Task description
Output the lines from the one containing "Click the zoom in plus button" through the last line of the material below, exactly; please do not include pictures.

### Supplied records

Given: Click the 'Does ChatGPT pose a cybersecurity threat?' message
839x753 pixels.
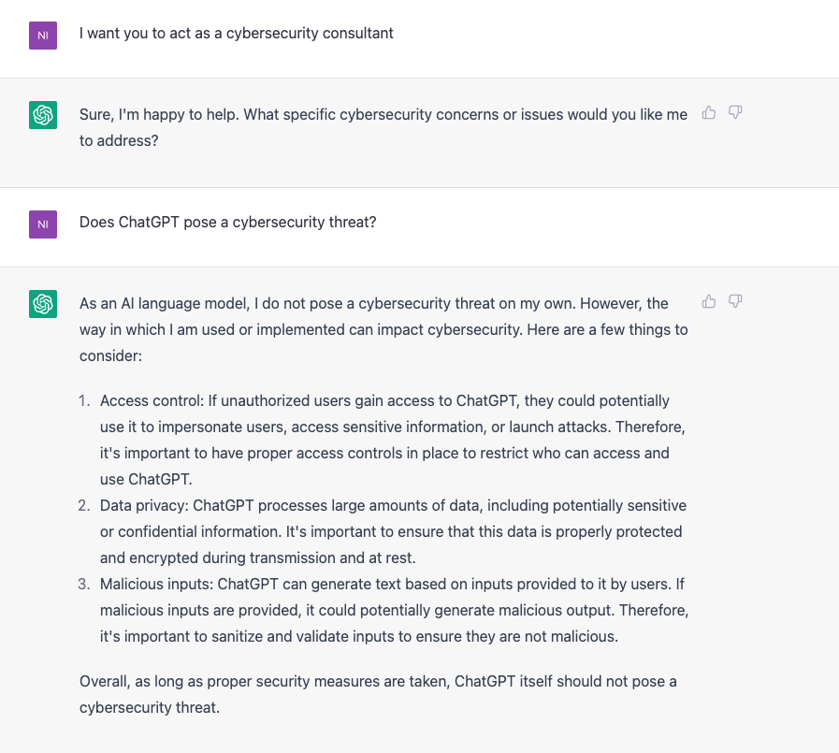Looking at the screenshot, I should pyautogui.click(x=228, y=222).
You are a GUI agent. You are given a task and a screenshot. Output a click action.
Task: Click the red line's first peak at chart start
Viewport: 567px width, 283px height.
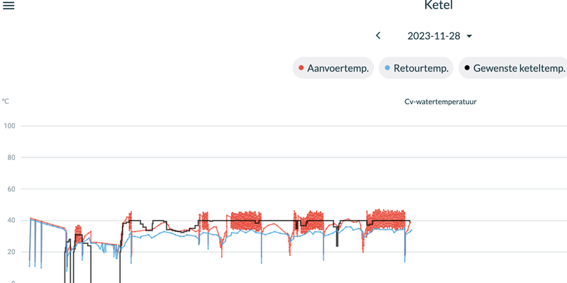(x=30, y=218)
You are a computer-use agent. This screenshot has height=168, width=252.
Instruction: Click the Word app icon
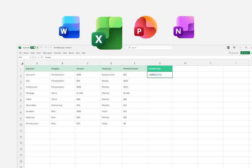tap(70, 27)
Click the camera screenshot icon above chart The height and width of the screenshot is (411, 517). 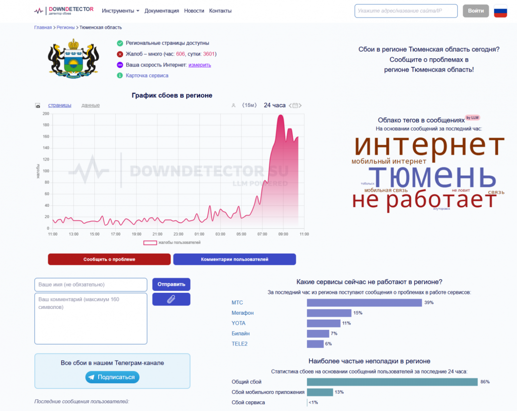(38, 106)
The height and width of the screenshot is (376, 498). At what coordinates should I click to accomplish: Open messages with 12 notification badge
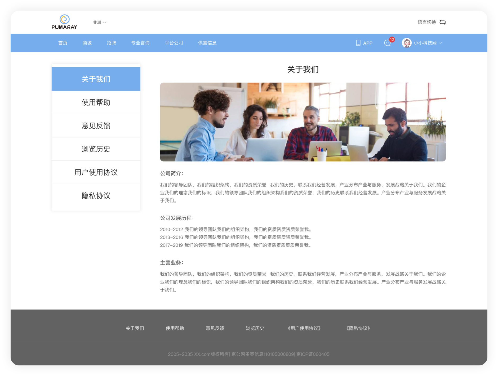click(388, 43)
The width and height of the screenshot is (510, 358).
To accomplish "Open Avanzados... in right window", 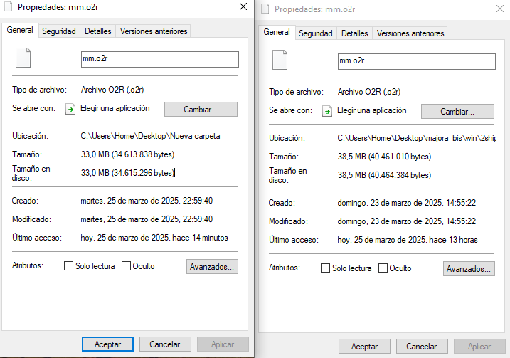I will click(x=469, y=269).
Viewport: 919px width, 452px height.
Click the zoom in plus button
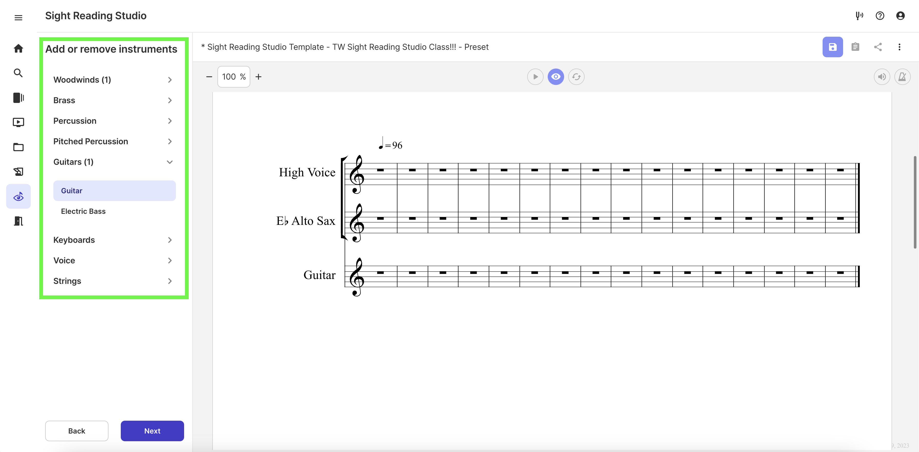coord(258,77)
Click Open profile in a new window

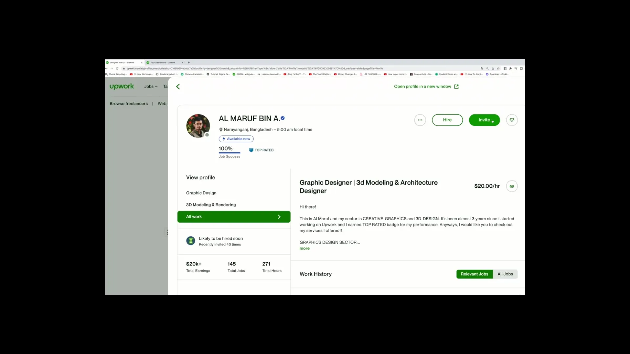(x=426, y=86)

######

Final answer
Click the zoom in plus button
coord(258,77)
Click Open profile in a new window

(x=426, y=86)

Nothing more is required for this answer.